[Recorded data]

..............................

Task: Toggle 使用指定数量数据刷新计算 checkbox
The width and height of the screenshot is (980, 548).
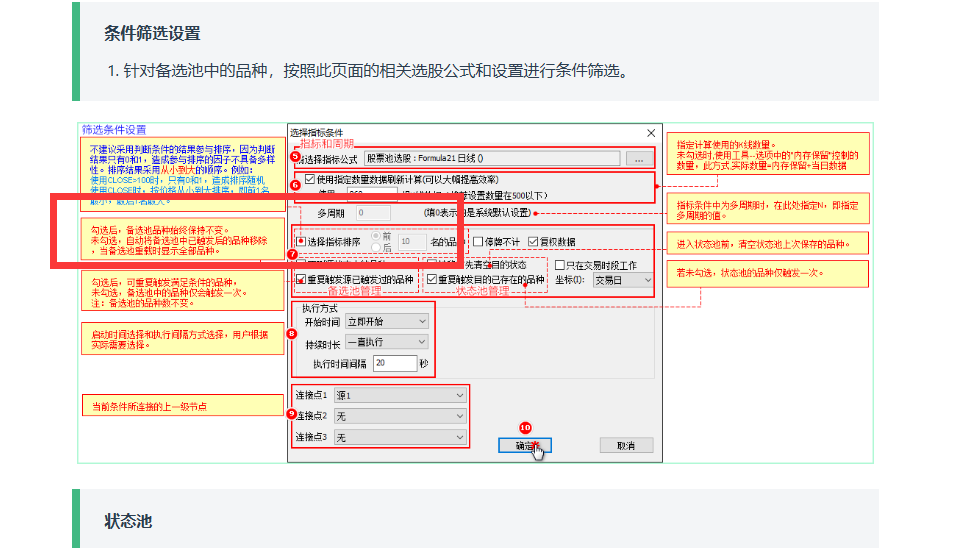Action: click(311, 178)
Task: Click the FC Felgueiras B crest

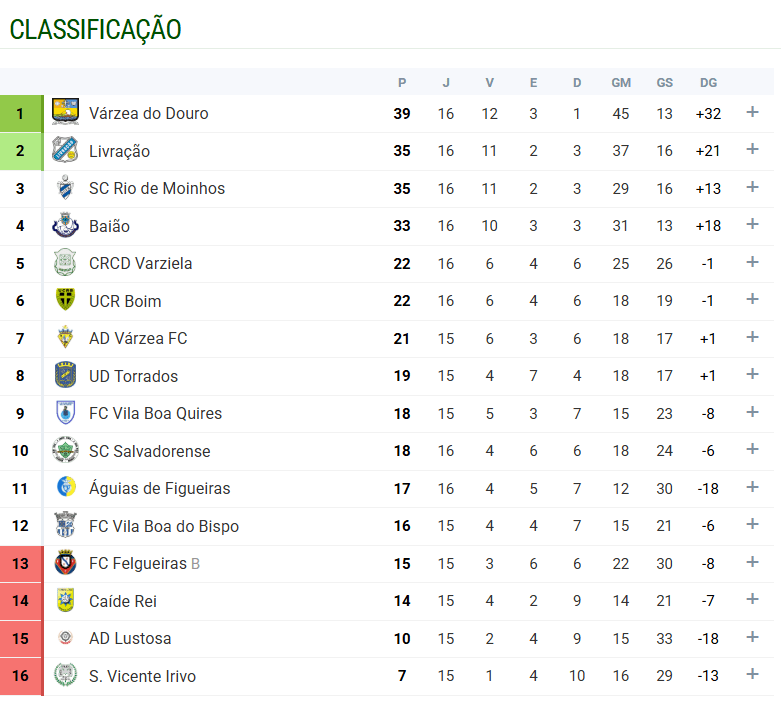Action: tap(65, 564)
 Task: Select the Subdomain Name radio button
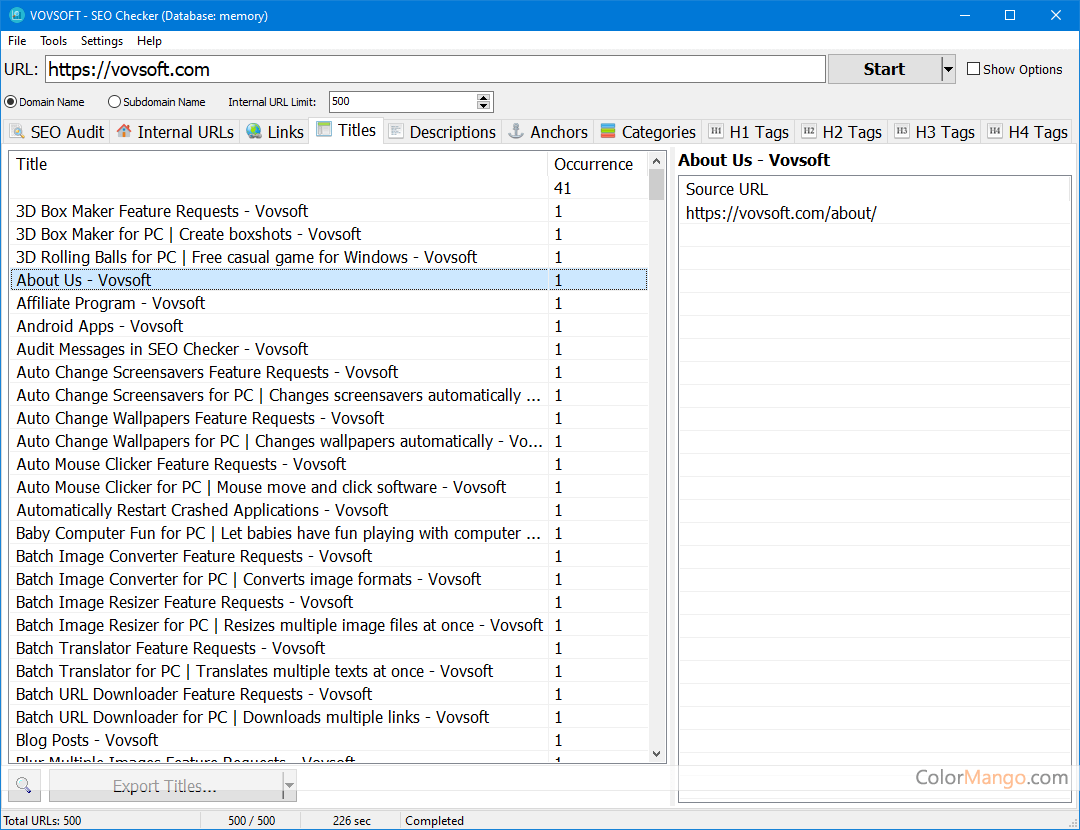(x=114, y=102)
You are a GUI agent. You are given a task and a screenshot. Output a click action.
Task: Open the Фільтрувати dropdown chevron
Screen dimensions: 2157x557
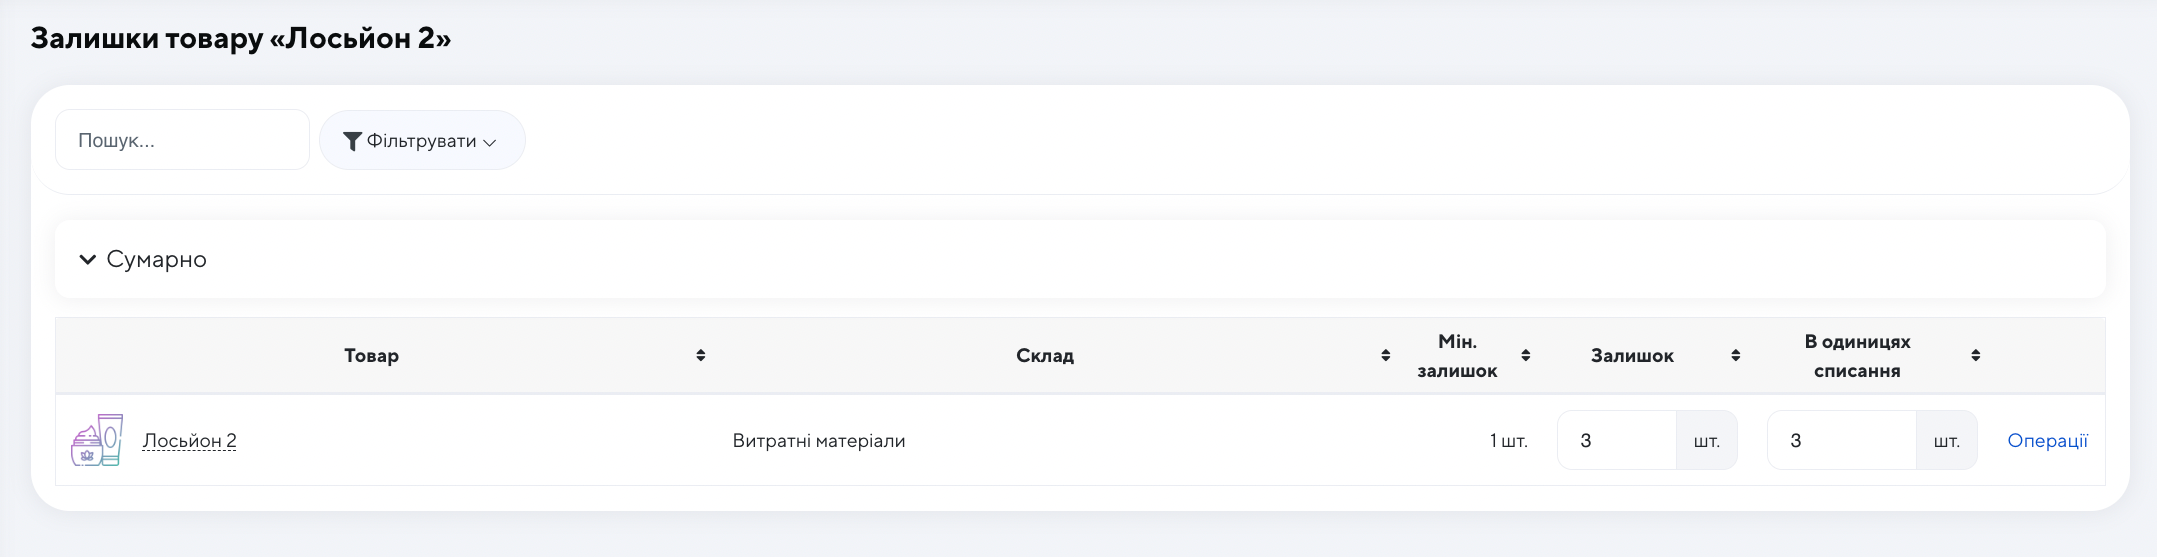pyautogui.click(x=490, y=142)
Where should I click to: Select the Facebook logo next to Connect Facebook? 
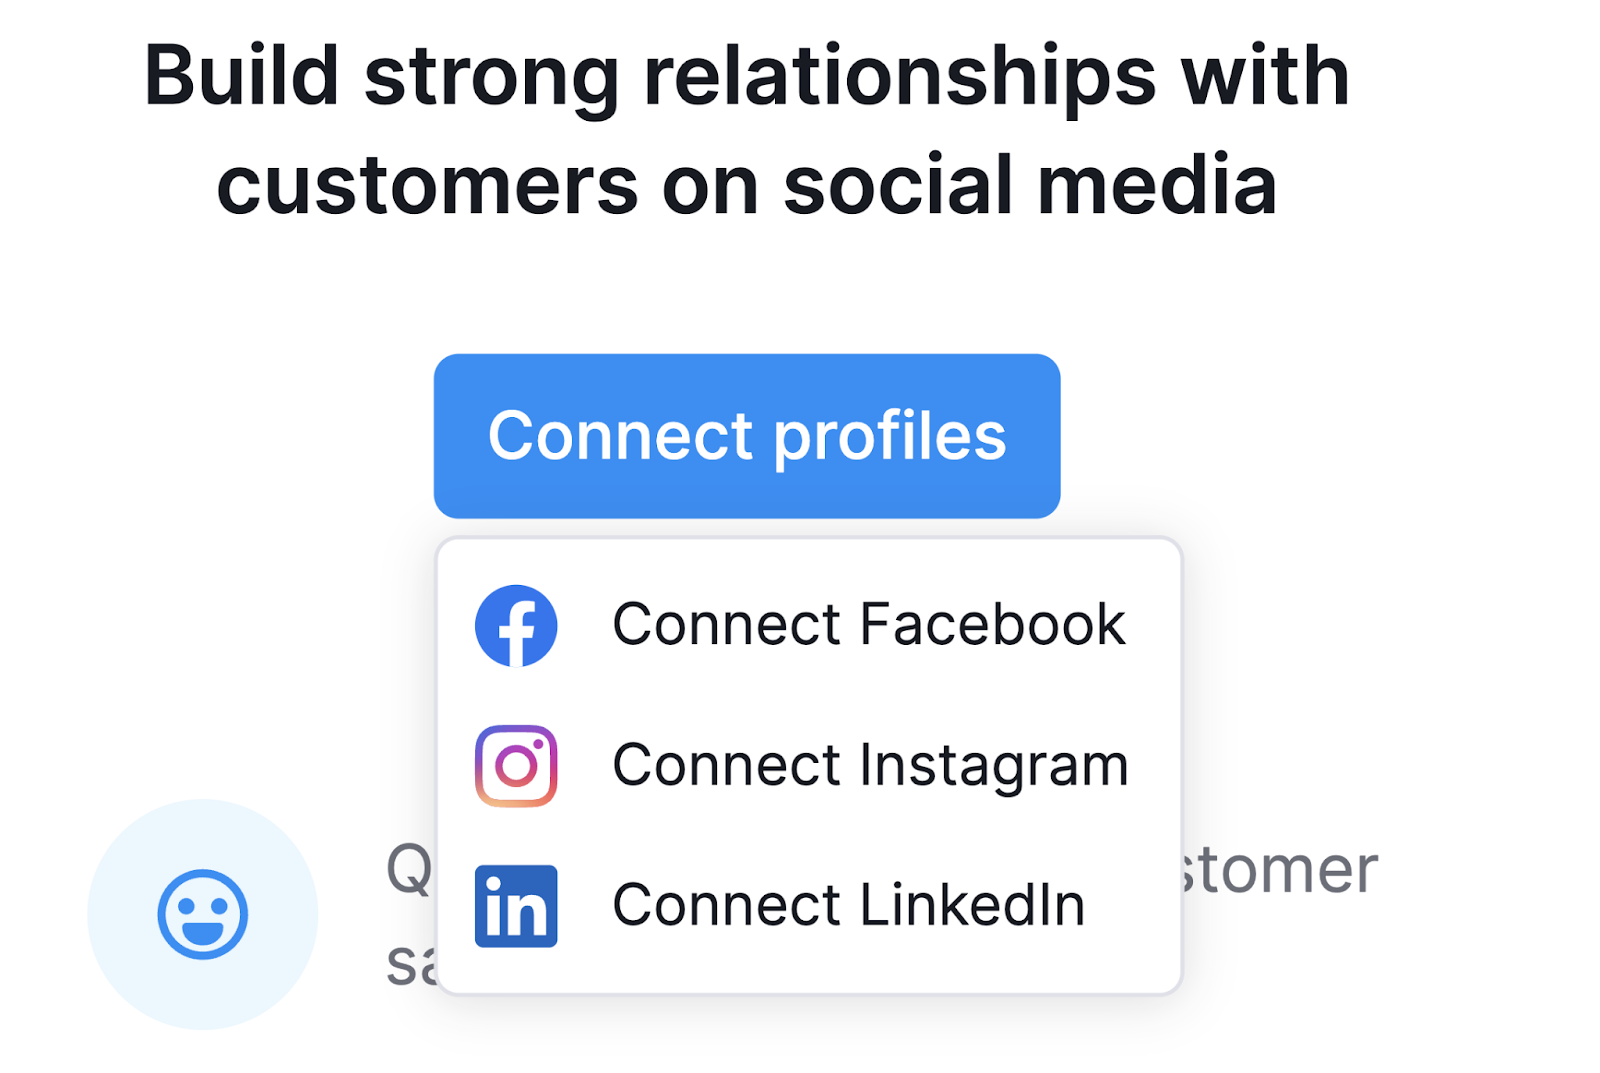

..............................

**DESCRIPTION OF THE TASK**
A faithful, word-for-word copy of the records above, pictures left out, is the answer.

**RESPONSE BELOW**
Task: Toggle 使用指定数量数据刷新计算 checkbox
The width and height of the screenshot is (980, 548).
Action: click(311, 178)
Task: Click the FC Felgueiras B crest

Action: tap(65, 564)
 Task: Select the Subdomain Name radio button
(x=114, y=102)
You are a GUI agent. You are given a task and a screenshot. Output a click action.
Task: Open the Фільтрувати dropdown chevron
Screen dimensions: 2157x557
pyautogui.click(x=490, y=142)
Where should I click to: Select the Facebook logo next to Connect Facebook? 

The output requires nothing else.